Broadband telecommunications may be coming to Sussex courtesy of ADSL but coverage is still patchy in the rest of the country.

ADSL, which stands for asymmetric digital subscriber line, is a broadband internet connection making web access ten times faster.

But BT has yet to install it in many parts of Britain.

So if you want to send rather than receive large files to the less wired areas of the country, you will need to go back to technology more than 15 years old - ISDN.

ISDN, or integrated services digital network to use its less catchy name, was created in 1984.

Excited early-Eighties techies thought it would see off modems within a few years but it never really caught on with the British consumer, although it is popular in Europe.

With computer files growing ever bigger, it is now in its element and remains standard issue in graphics studios and newspaper offices across the country.

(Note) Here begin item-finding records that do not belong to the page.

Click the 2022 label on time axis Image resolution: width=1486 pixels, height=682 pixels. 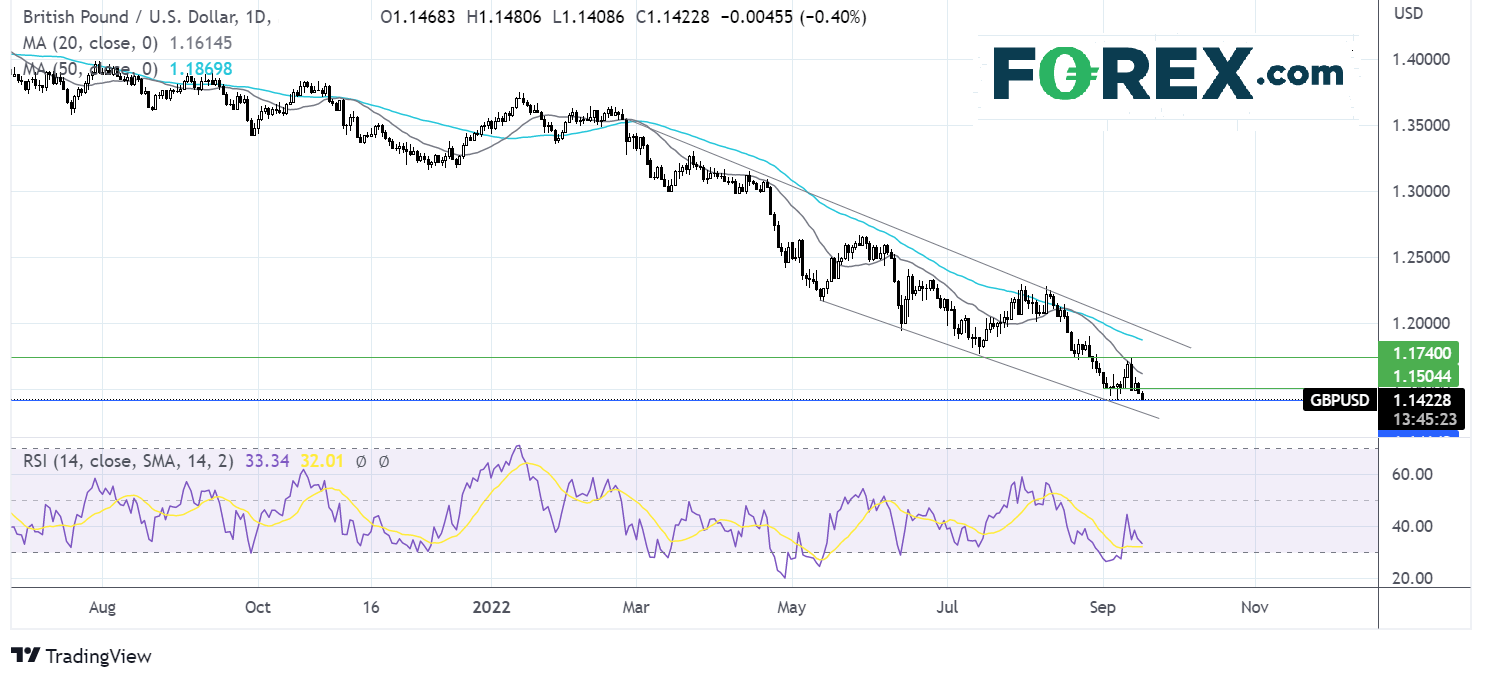coord(491,607)
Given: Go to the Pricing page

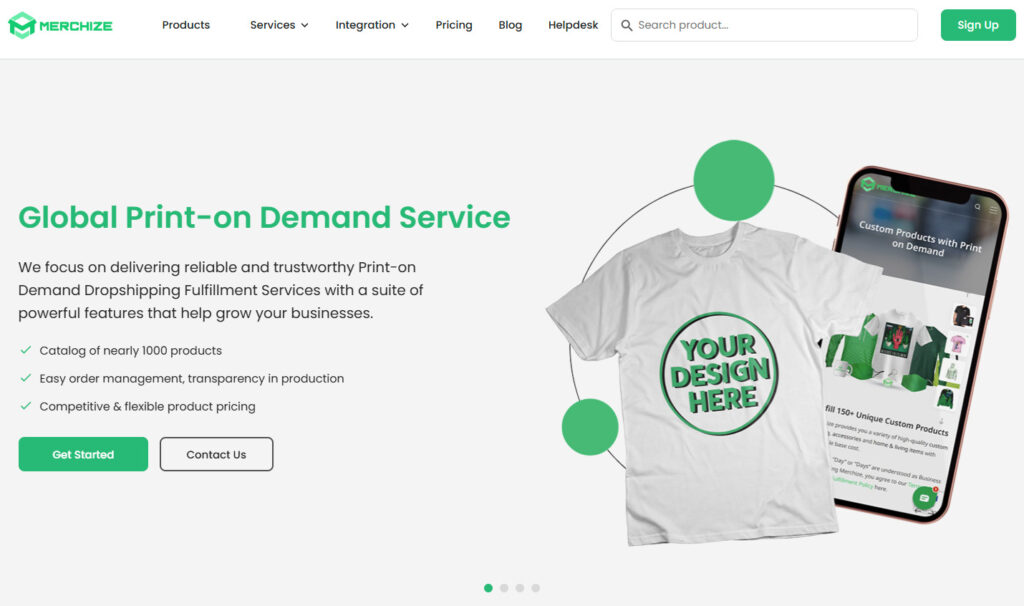Looking at the screenshot, I should coord(454,25).
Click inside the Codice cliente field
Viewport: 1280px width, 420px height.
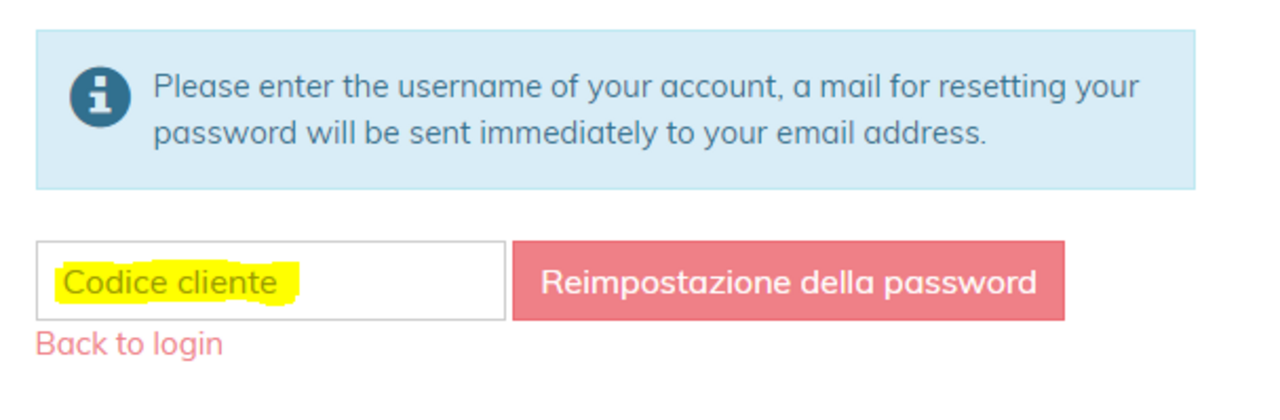tap(270, 281)
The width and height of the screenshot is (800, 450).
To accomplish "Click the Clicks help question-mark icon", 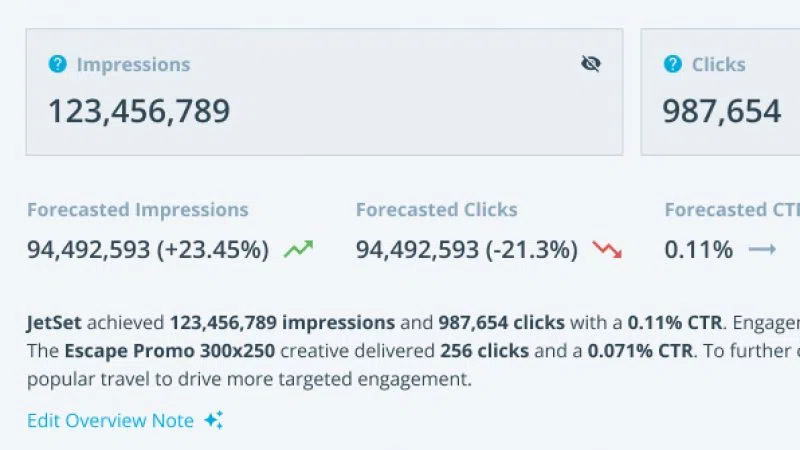I will coord(673,64).
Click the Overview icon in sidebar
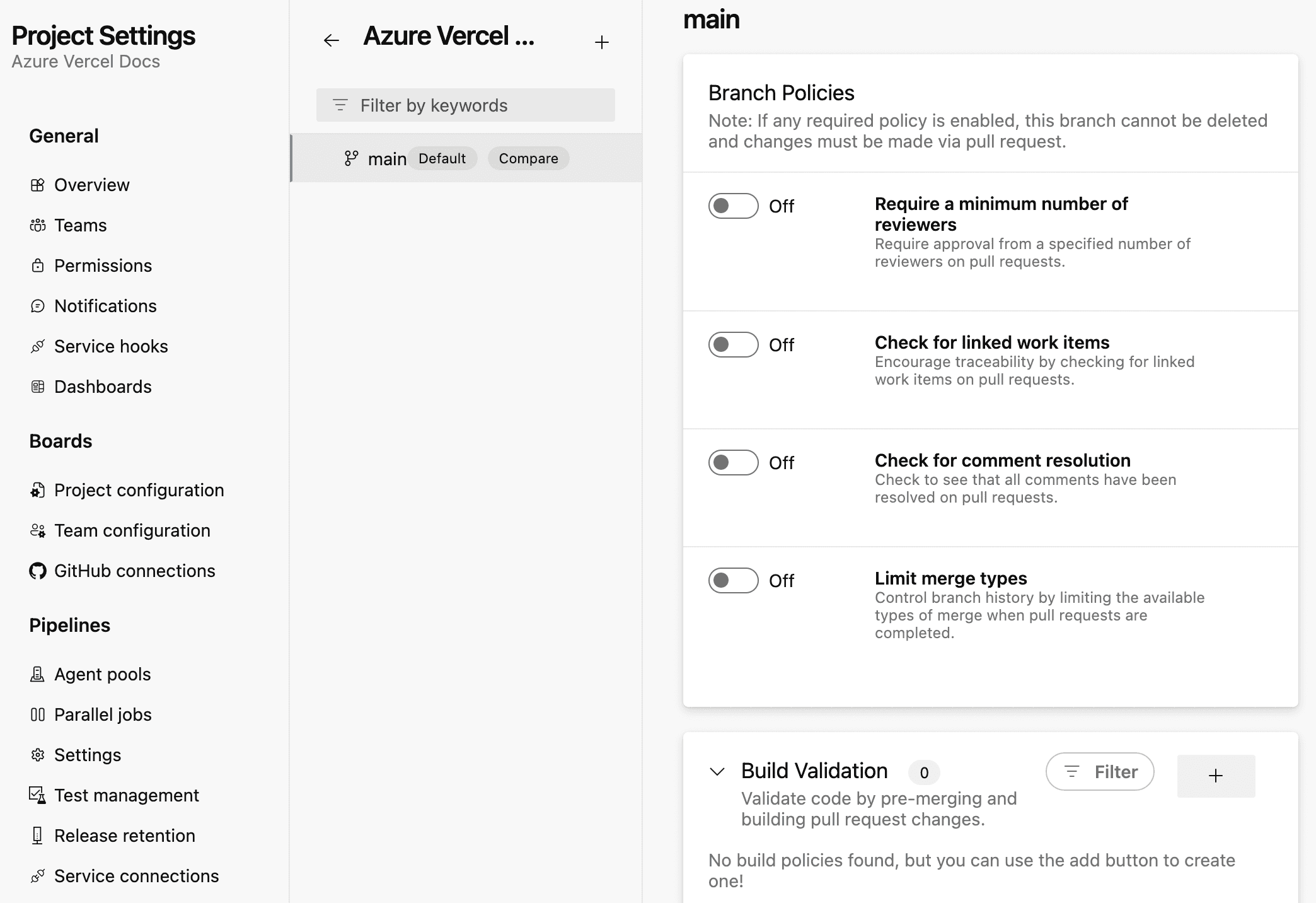This screenshot has width=1316, height=903. 37,185
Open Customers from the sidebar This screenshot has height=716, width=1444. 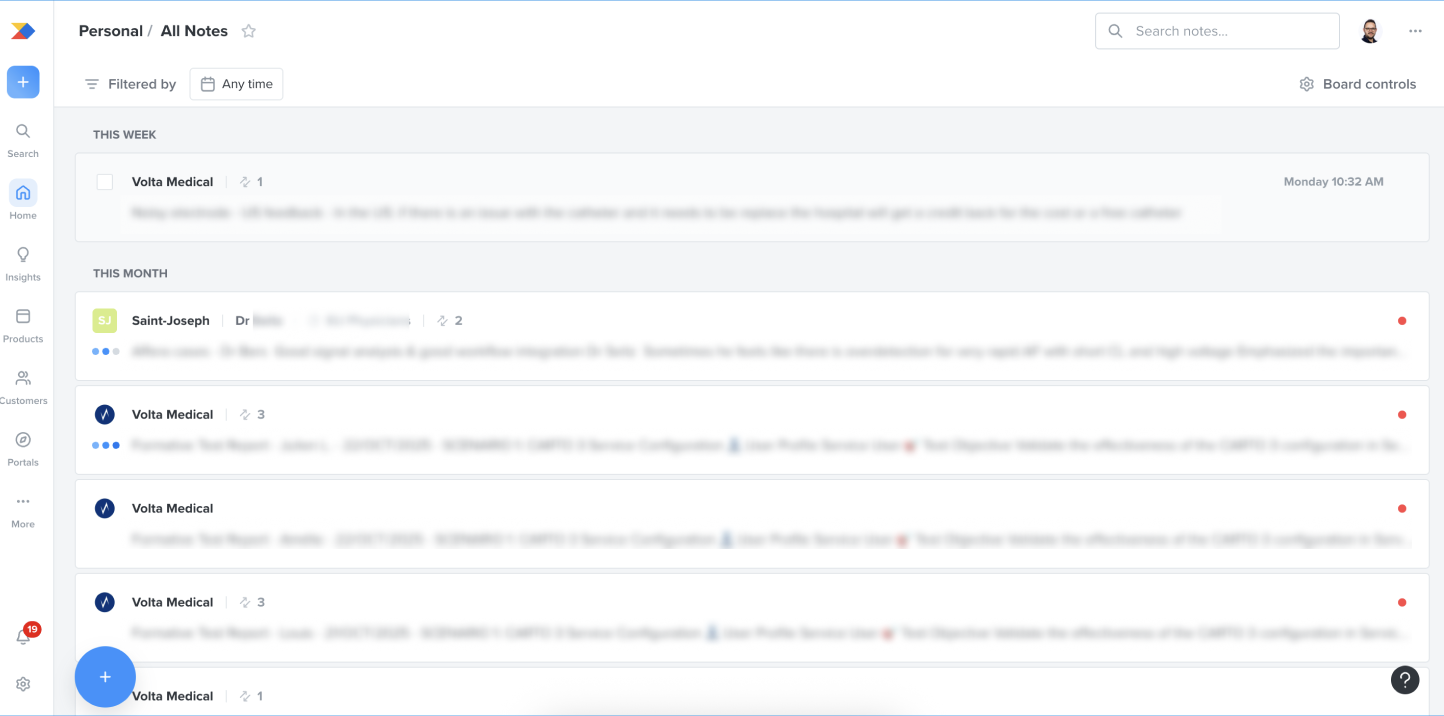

BT says some 96 per cent of British businesses can be hooked up, so the chances are if someone needs to receive large files they will have a connection.

ISDN has a few tricks up its sleeve which ADSL cannot match.

ADSL allows you to upload information at up to 256k per second but this depends on how many other people are using your internet service provider (ISP) at any one time.

Alex Studd, marketing manager of ISP Pavilion Internet, explained that ISDN speeds are guaranteed.

If you can afford the connection charges and telephone bill, you can bundle as many lines as you like together, adding 64k of bandwidth with each line.

BT's standard connection offers two lines and it is installing ISDN lines at a rate of 15,000 a week.

Sending information using ISDN as a carrier has nothing to do with the internet, although it can be used to access the web.

ISDN connections work like telephone lines, linking two computers to transfer information.

With no dial-up time, you can start sending ISDN packages in a quarter of a second.

Steve Stanway, marketing manager of Horsham IT firm SAS, said: "To get online, you need a special telephone line and an ISDN card.

"The card turns analogue signals from the phone network into digital links.

"Although most of the phone network is digital, the local loop between your house and the network is not."

Anyone planning to get a number of devices linked to ISDN can use a terminal adapter, an external box which does the same job as a card.

Firms which already run large computer systems can connect a router to the ISDN line.

Aside from the obvious cost, there are downsides to the service, not least the two different ISDN protocols at work in the UK.

But a planned standard Euro-ISDN should get round those problems soon. So how much does it all cost?

You can get a single 64k line from Pavilion Internet for £117.50 per annum.

Companies can order a BT Together for Business connection including two 64k lines at £199 for installation with £82.75 quarterly rental.

Call charges are 4p a minute for national daytime calls and 2p for national evening calls.

Call allowances are available.

SAS distributes ISDN cards for leading German ISDN specialists AVM.

These are priced between £50 and £432.

ISDN has been around for far too long to be exciting.

But unlike ADSL, it is stable, tried, tested and in the shops now.

Those early-Eighties techies could yet be proved right.